(Task directions): As the answer, give every line of the records that includes the word "screenshot".

╭─ Information shown

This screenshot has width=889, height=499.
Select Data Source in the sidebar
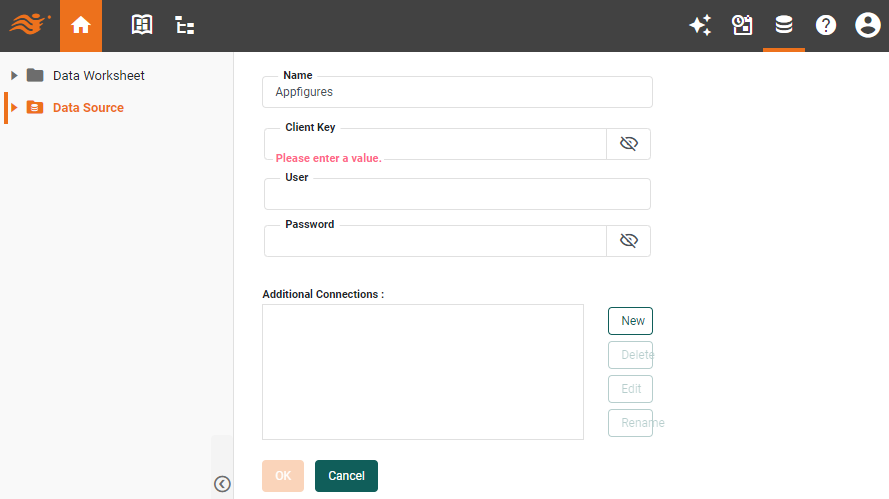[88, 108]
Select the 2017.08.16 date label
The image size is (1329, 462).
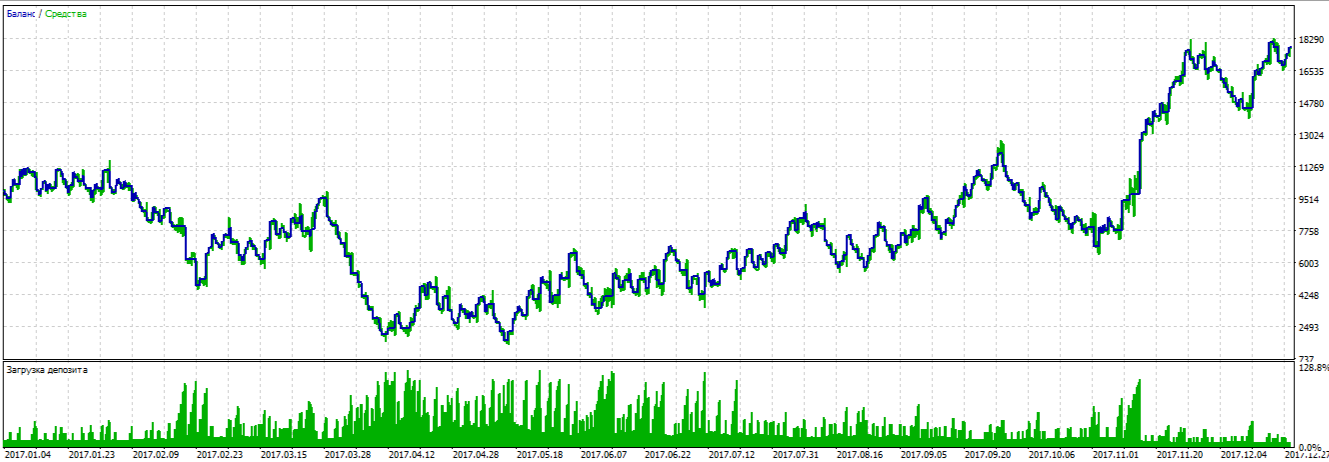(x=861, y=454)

╰─
╭─ Information shown

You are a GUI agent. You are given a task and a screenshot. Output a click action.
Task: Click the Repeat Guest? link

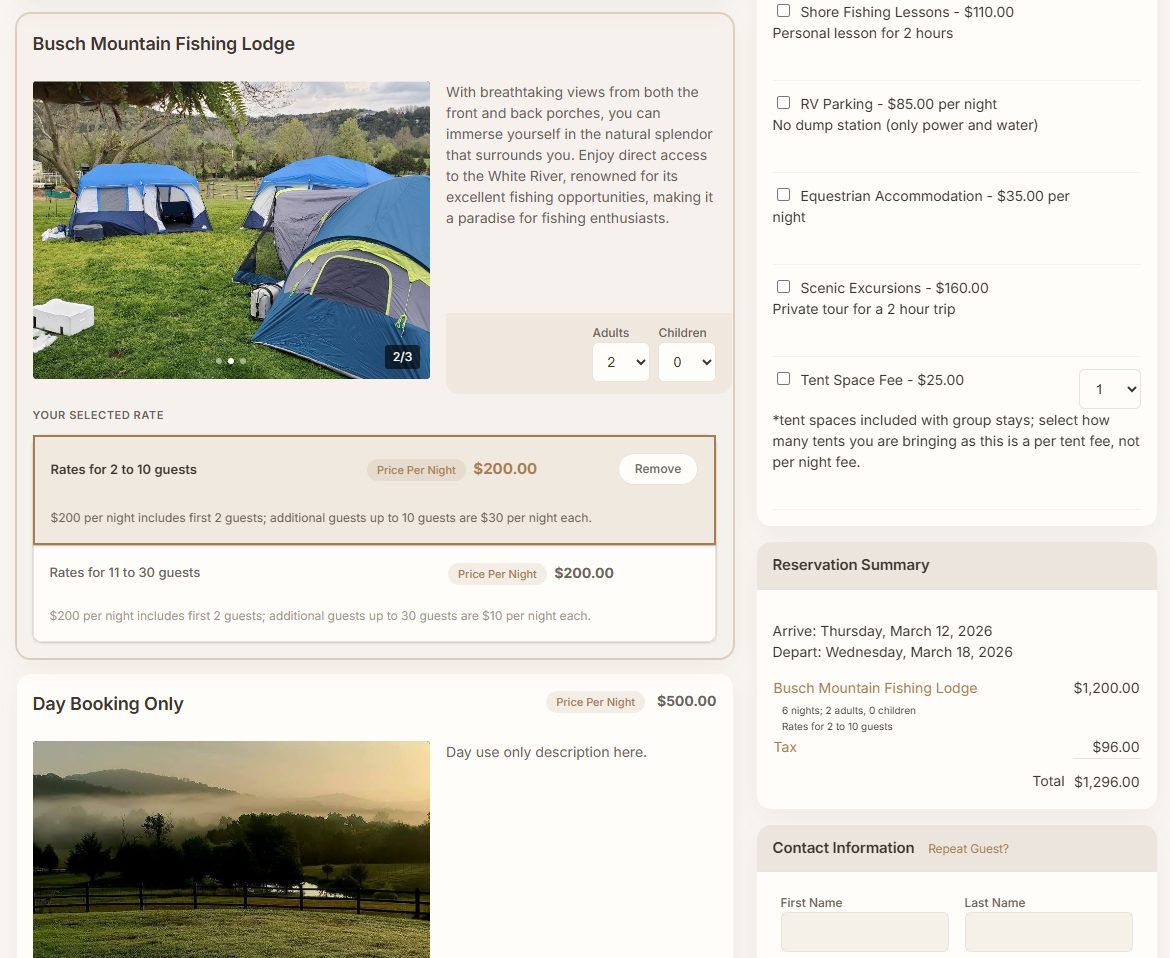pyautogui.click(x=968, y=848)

╰─

(Answer space):
This screenshot has width=889, height=499.
You are a GUI agent. You are given a task and a screenshot. Output a click action.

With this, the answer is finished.